Mr. Obama's portrait is at least identifiable as a portrait of him, but looks like somebody photographed him sitting on the porcelain throne, photoshopped that photo onto an antique chair, then photoshopped _that_ onto an image of some truly hideous wallpaper.  _His_ hands don't appear to me to be proportionate, either.

It is claimed these "portraits" were deliberately meant to be unalike anything else in the portrait gallery.  They certainly succeeded in that, but not in the way they think.


----------



## pixmedic (Feb 13, 2018)

none of the elements look like they belong together in Obama's portrait. 
the chair, the suit, the floral background... just pick a theme and go with it. this looks like it started as a formal portrait and then the artist suddenly decided right at the end that it needed a floral background.  why is it any different than a photographer who shoots a portrait with seemingly misaligned aspects? apparently the artist also used Shaq as the hand model. 
Obama in the chair? amazing. 
the floral wall? amazing. 
put them together? For the love of God WHY MAN?
different? sure. 
good? no. 

the picture of Michelle is better from a portrait perspective, although I must admit her arms and right hand look very disproportionate to her body.  
would we not critique a photograph similarly if too wide a lens is used on a close up portrait, making the body look abnormal?
or does Michelle have Shaq hands in real life too?
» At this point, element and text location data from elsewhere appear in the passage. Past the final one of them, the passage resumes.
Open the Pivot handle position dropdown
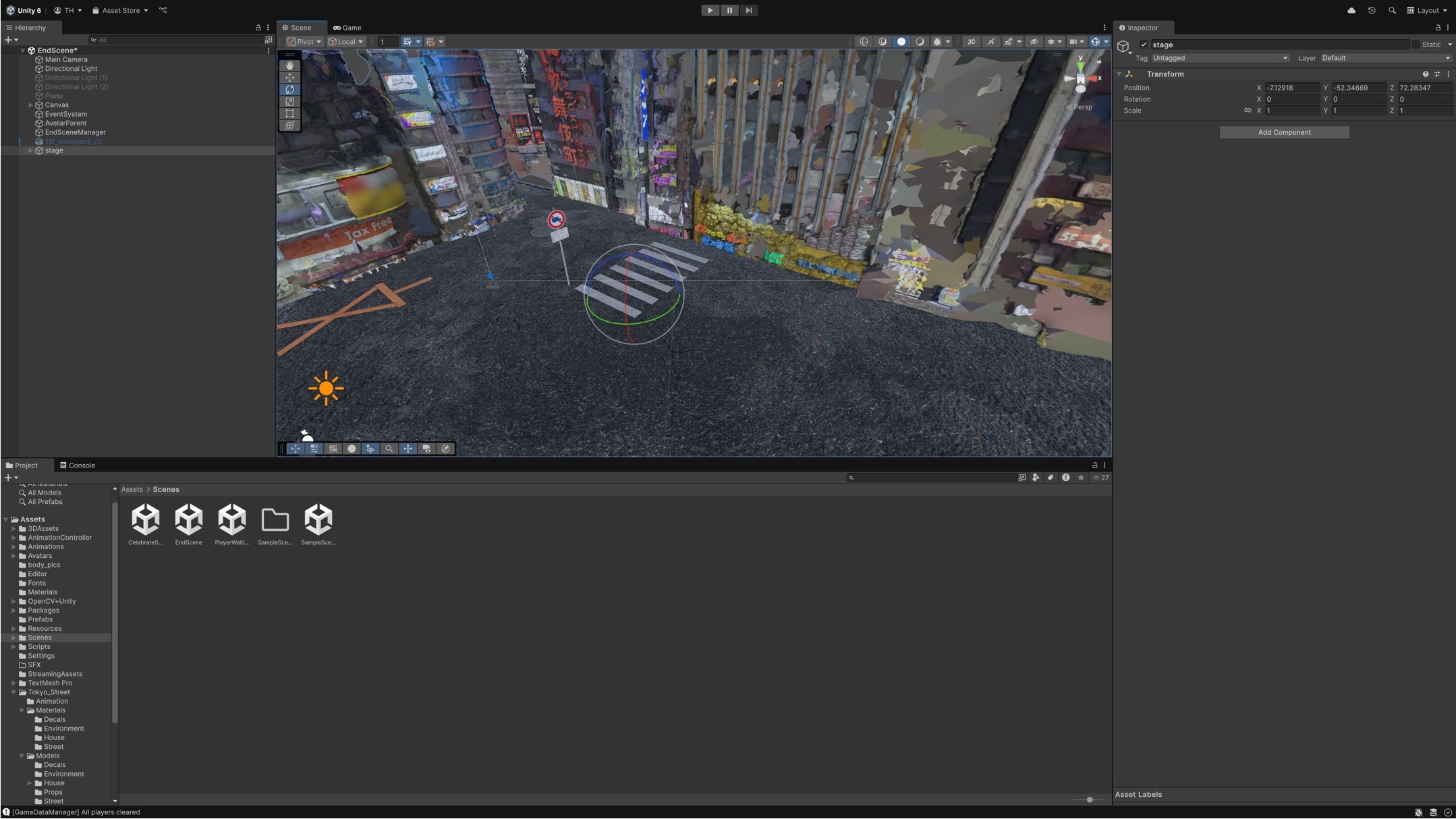Image resolution: width=1456 pixels, height=819 pixels. point(304,42)
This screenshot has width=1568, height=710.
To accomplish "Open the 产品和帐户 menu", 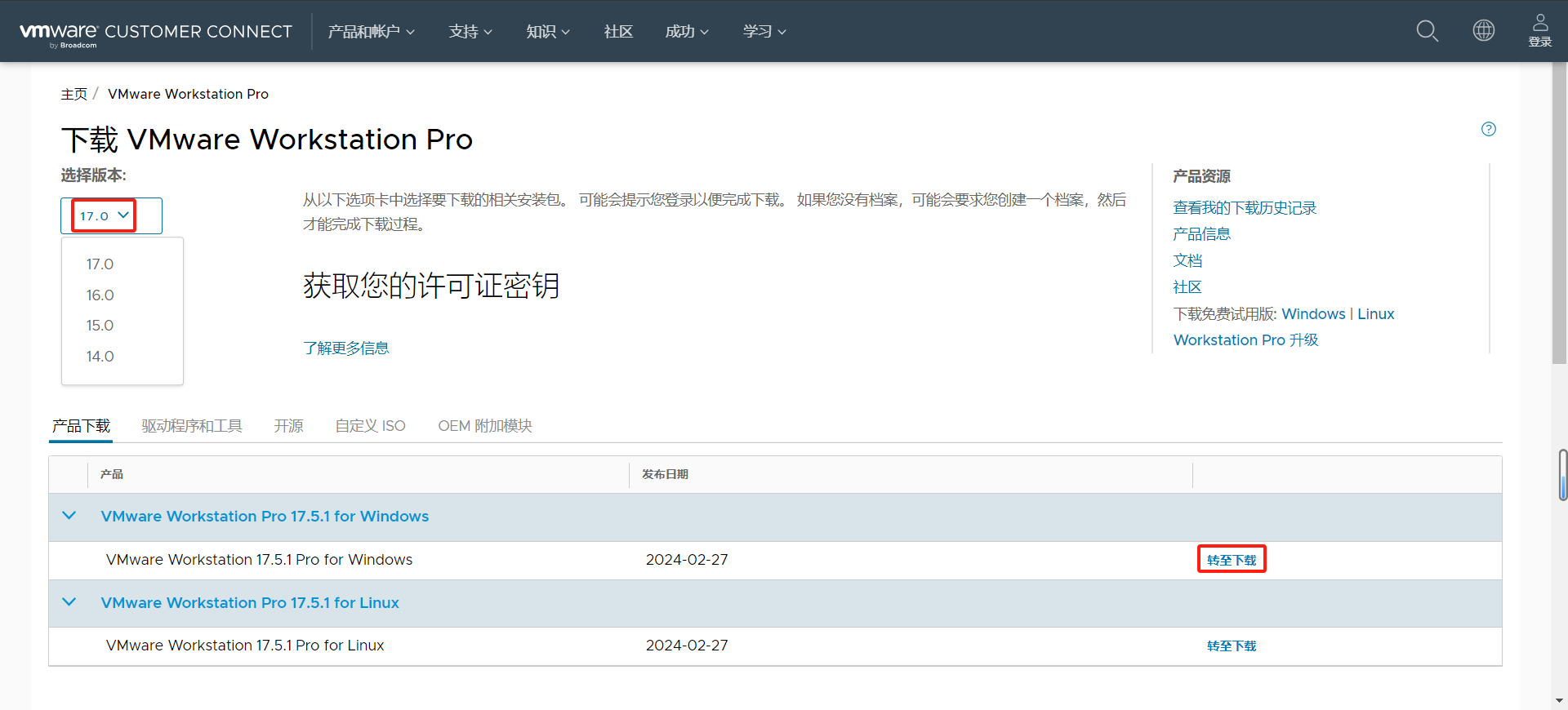I will (371, 32).
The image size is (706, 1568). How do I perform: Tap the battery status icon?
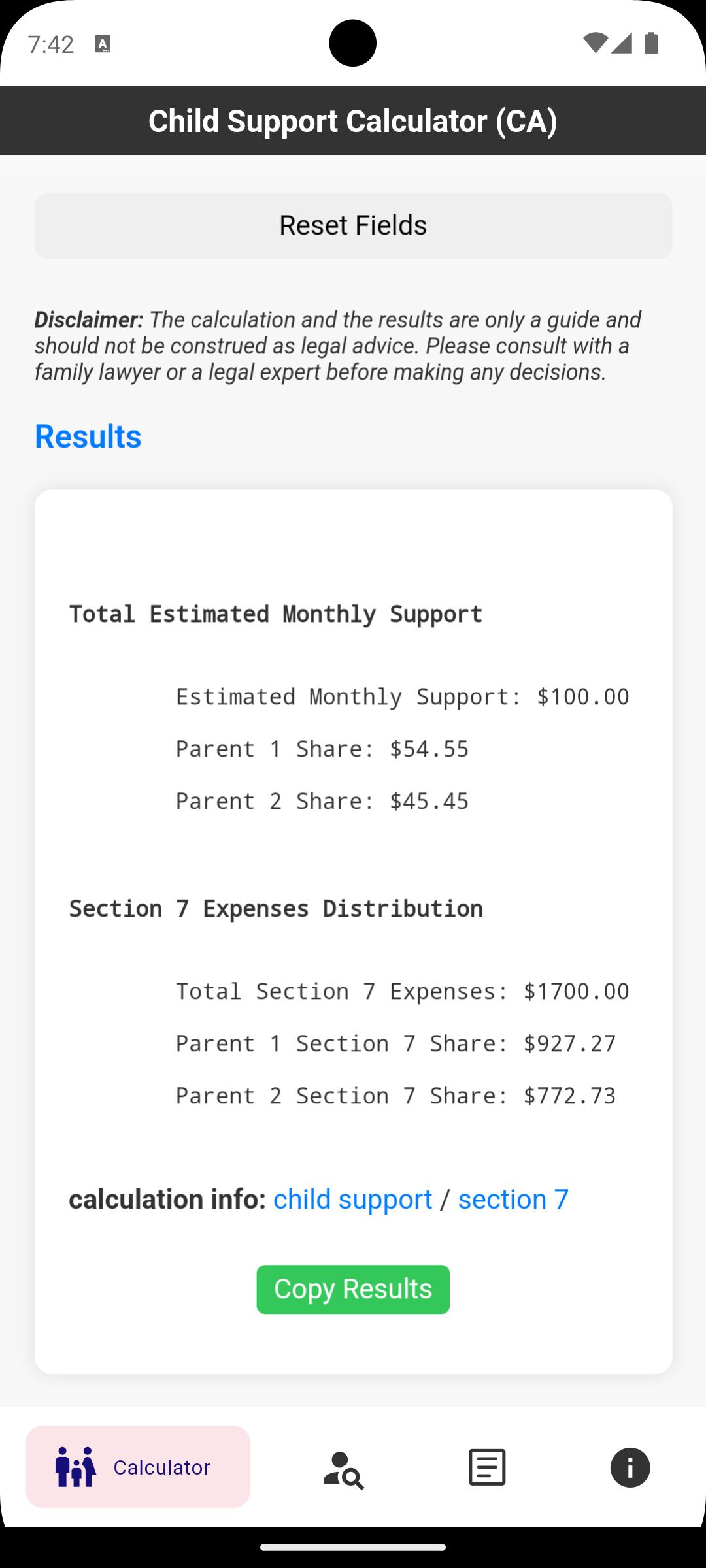click(650, 43)
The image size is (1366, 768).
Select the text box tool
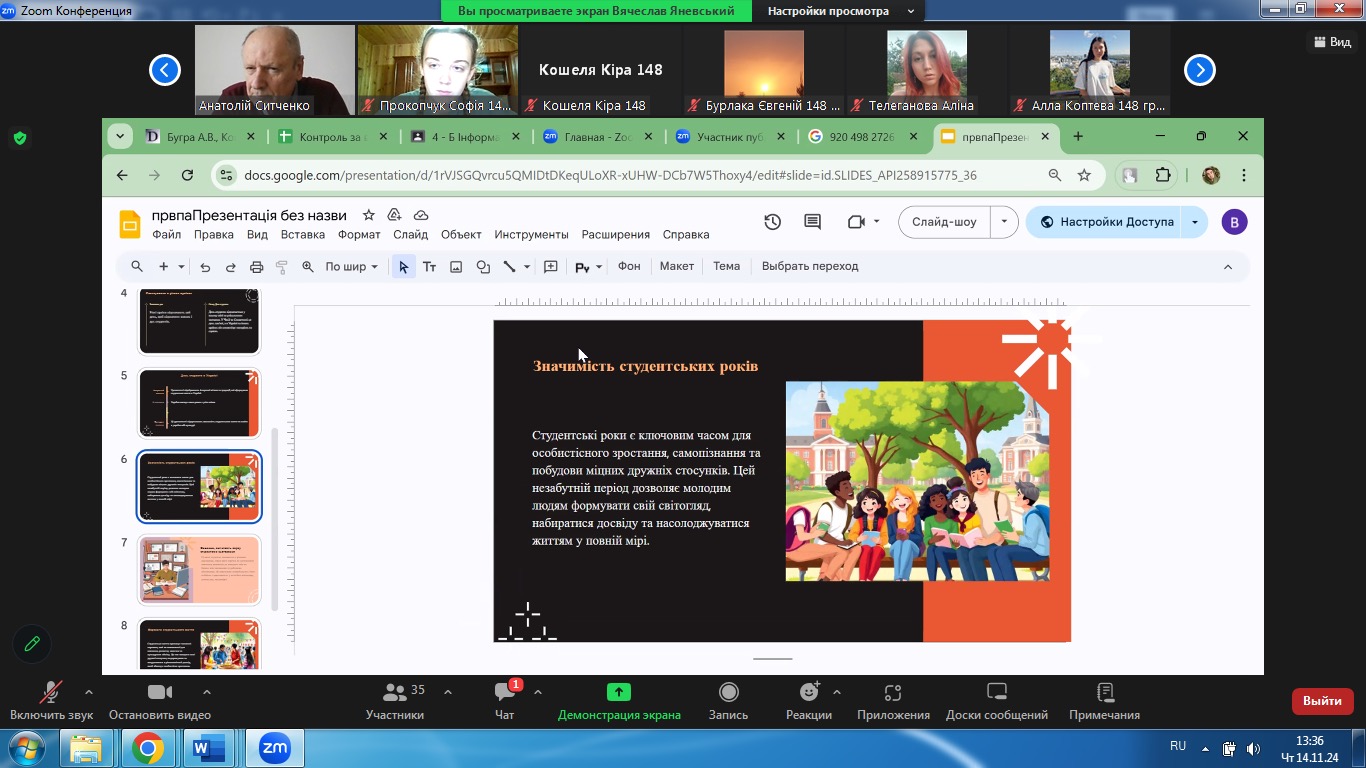(429, 267)
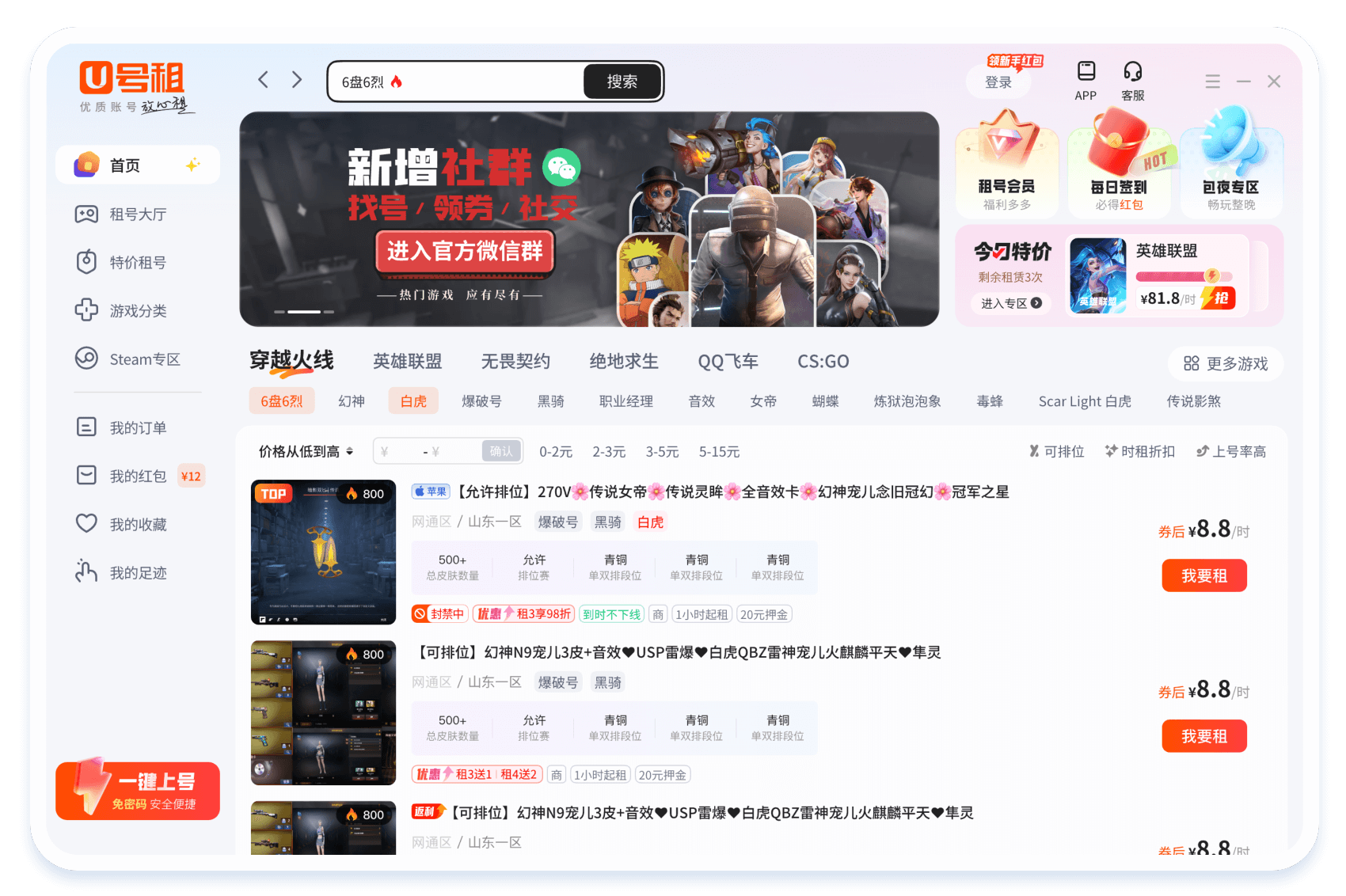
Task: Expand the 价格从低到高 sort dropdown
Action: (306, 451)
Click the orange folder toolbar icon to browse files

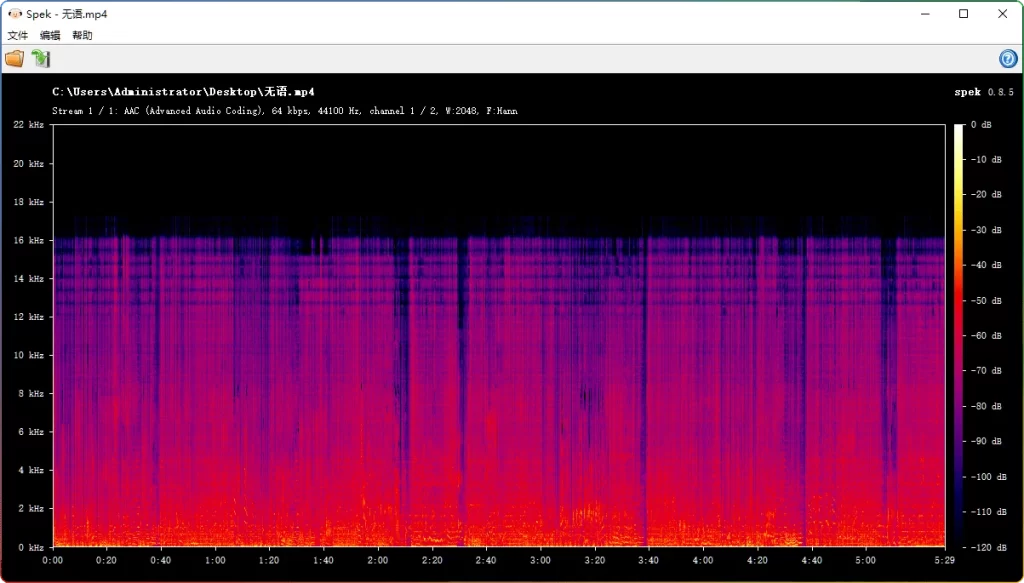(15, 58)
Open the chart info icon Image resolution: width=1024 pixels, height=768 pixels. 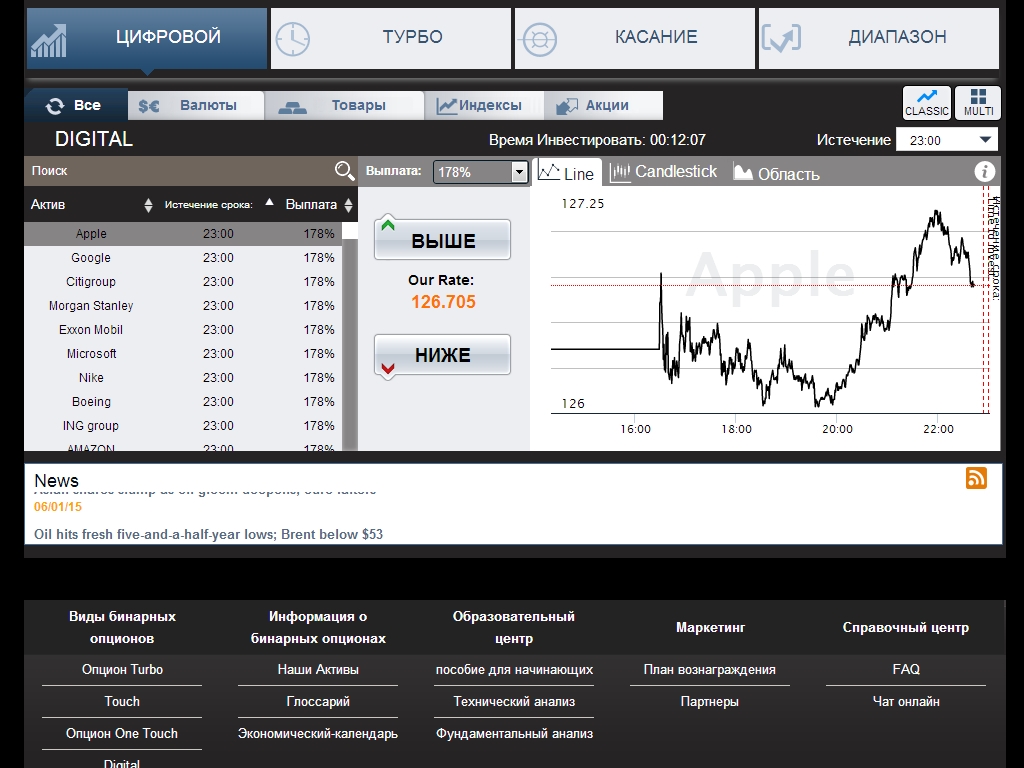(985, 171)
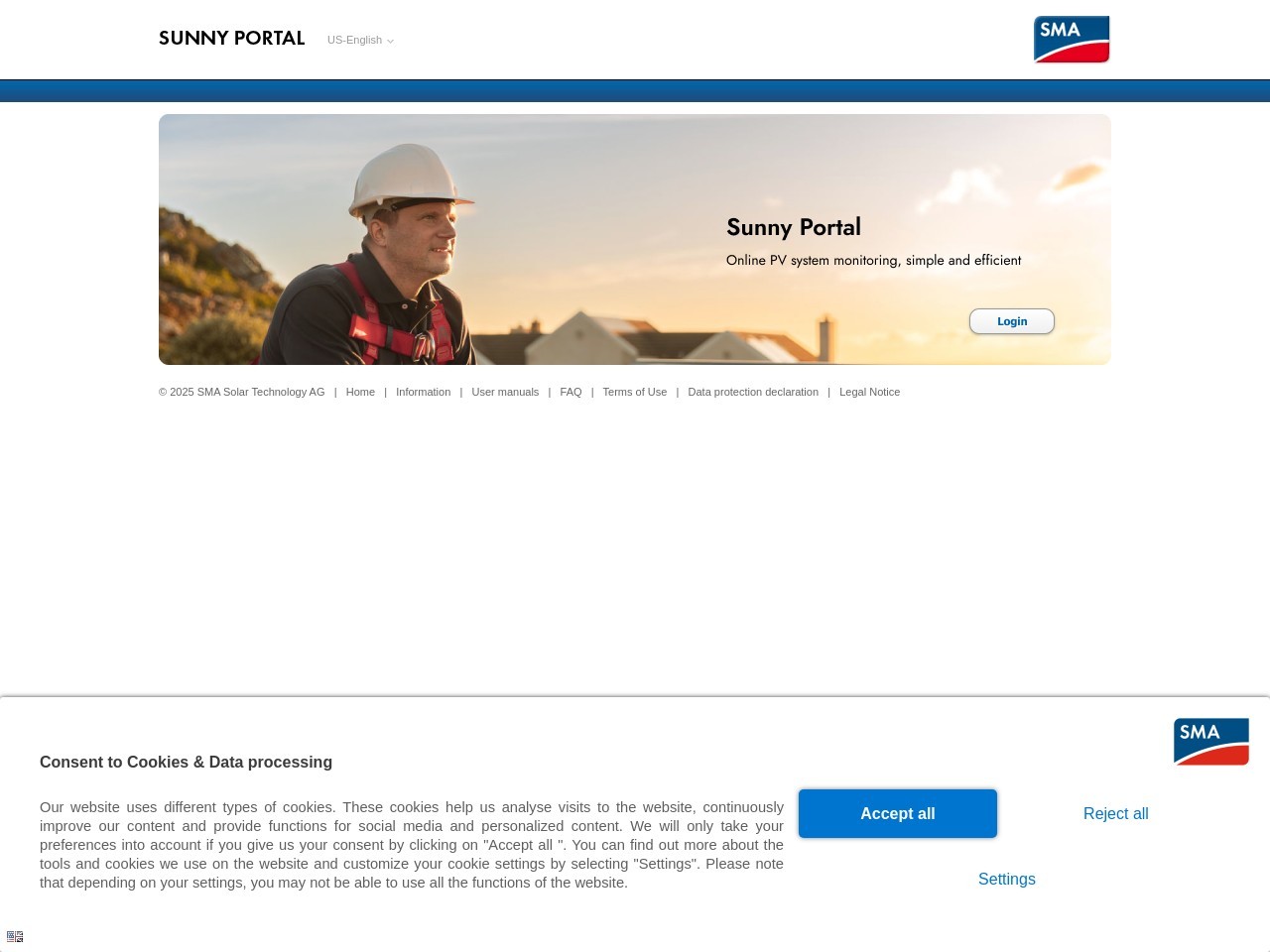
Task: Click the Sunny Portal banner heading
Action: [794, 227]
but hey, who am I to judge?
ive never been commissioned to capture a presidents likeness.
easy to armchair quarterback these things i guess, but i still think they are pretty bad.


----------



## JonA_CT (Feb 13, 2018)

I just wonder why people are so surprised they opted to something different than this:







By Herbert E. Abrams - Digital Library, Public Domain, File:Official presidential portrait of Jimmy Carter (by Herbert E. Abrams, 1982).jpg - Wikimedia Commons

Why Jimmy Carter? Well, his happens to be the last that's in the public domain.


----------



## pixmedic (Feb 13, 2018)

JonA_CT said:


> I just wonder why people are so surprised they opted to something different than this:
> 
> 
> 
> ...



at least Jimmys hands look like they are the proper size


----------



## vintagesnaps (Feb 13, 2018)

Hey it was the '80's, at least Mr. Jimmy doesn't have a big shouldered jacket with rolled up sleeves and moussed hair.


----------



## compur (Feb 13, 2018)

Pushing bad art is an old scam brilliantly parodied in the Hans Christian Anderson tale, _The Emperor's New Clothes_.

Though I will give this effort some credit for at least being recognizable human forms. There is a lot worse art out there being foisted on fools for millions.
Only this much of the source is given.